Der Verband Südostasiatischer Nationen (ASEAN, gegründet 1967, zehn Mitglieder) und die Afrikanische Union (AU, gegründet 2002 als Nachfolgerin der Organisation für Afrikanische Einheit, fünfundfünfzig Mitglieder) sind die ehrgeizigsten regionalen Organisationen des Globalen Südens der Nachkriegszeit. Keine gibt vor, die Integrationstiefe der EU zu erreichen — keine gemeinsame Währung, kein supranationaler Gerichtshof, der die Mitglieder gegen ihren Willen bindet. Beide haben mehr hervorgebracht als bloße Gesprächsforen. Das zusammengenommene BIP der ASEAN, über 3,6 Billionen Dollar, übertrifft das Indiens. Die AU hat Friedensmissionen autorisiert, Mitglieder nach Staatsstreichen suspendiert und eine der größten Freihandelszonen der Welt geschaffen (AfCFTA, 2018), die 1,4 Milliarden Menschen umfasst. Bescheiden im Mandat, gewaltig in der Tragweite.
Beide Organisationen bearbeiten dasselbe Problem — regionale Kooperation zwischen Staaten von sehr unterschiedlicher Größe, Verfassung und Geschichte — auf unterschiedlichen Wegen. Die ASEAN arbeitet nach dem Konsensprinzip: Jeder Mitgliedstaat hat ein Veto, Entscheidungen erwachsen aus langwieriger informeller Konsultation statt aus Mehrheitsbeschluss, und die Organisation vermeidet bewusst, sich in die inneren Angelegenheiten der Mitglieder einzumischen.
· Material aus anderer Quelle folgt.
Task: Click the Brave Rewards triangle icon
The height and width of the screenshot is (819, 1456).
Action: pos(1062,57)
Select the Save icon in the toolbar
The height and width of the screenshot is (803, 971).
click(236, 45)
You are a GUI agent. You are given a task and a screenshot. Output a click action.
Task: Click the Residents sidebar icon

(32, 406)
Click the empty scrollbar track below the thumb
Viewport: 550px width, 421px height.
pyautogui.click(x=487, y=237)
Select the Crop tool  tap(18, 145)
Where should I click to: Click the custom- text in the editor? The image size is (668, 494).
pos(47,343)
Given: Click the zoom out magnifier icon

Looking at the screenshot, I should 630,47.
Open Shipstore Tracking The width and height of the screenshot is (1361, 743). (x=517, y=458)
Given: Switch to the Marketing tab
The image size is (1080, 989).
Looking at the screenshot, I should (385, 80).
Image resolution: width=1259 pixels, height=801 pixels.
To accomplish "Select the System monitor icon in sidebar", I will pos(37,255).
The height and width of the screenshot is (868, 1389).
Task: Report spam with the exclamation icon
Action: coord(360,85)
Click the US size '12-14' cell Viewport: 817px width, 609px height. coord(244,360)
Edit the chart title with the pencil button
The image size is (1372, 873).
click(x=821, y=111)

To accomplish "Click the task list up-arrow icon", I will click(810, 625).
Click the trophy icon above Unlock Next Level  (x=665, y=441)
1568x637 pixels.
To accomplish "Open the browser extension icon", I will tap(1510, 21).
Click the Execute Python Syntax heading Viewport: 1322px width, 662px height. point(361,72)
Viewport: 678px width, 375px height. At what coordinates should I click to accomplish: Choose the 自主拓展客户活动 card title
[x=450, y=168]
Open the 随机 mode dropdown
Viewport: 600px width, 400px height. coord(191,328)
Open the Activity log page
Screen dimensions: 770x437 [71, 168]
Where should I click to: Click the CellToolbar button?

Diese ASEAN-Methode — geboren aus Staaten, die erst kürzlich aus dem Kolonialismus entlassen waren und jedem neuen Oberherrn misstrauten — wurde als zahnlos kritisiert (sie versagte vollständig beim Myanmar-Putsch 2021, beim Völkermord an den Rohingya und bei Chinas Machtansprüchen im Südchinesischen Meer), zugleich aber dafür gelobt, eine zerstrittene Region mit tiefen historischen Animositäten ein halbes Jahrhundert lang in Frieden gehalten zu haben — eine Zeitspanne ohne Krieg zwischen Mitgliedern seit 1967. Die AU ist auf dem Papier interventionistischer — Artikel 4(h) ihres Gründungsakts erlaubt militärische Intervention gegen Völkermord, Kriegsverbrechen und Verbrechen gegen die Menschlichkeit, ein auffälliger Bruch mit der alten Doktrin der absoluten Souveränität, die die OAU als unantastbar behandelt hatte —, in der Praxis aber durch Finanzierung, Kapazität und Mitgliedstaatenpolitik beschränkt, wobei der Großteil ihres Haushalts von externen Gebern stammt und ihre Friedenstruppen, wie in Somalia, auf Gelder von UN und EU angewiesen sind. Der tiefere Gegensatz ist, dass die ASEAN die Souveränität schützt, während die AU sie im Grundsatz einschränkt; doch beide fallen auf denselben Reflex zurück, die Nichteinmischung, sobald eine Krise verlangte, ein Mitglied zur Rede zu stellen. Beide Organisationen waren gleichwohl Foren für die Koordinierung des Globalen Südens in Klima-, Handels-, Schulden- und Souveränitätsfragen, mit denen die älteren westlich geprägten Institutionen schlecht umgegangen sind; die AU erhielt 2023 einen ständigen Sitz in der G20 — eine Anerkennung demografischen und diplomatischen Gewichts, das kein einzelner afrikanischer Staat hätte beanspruchen können.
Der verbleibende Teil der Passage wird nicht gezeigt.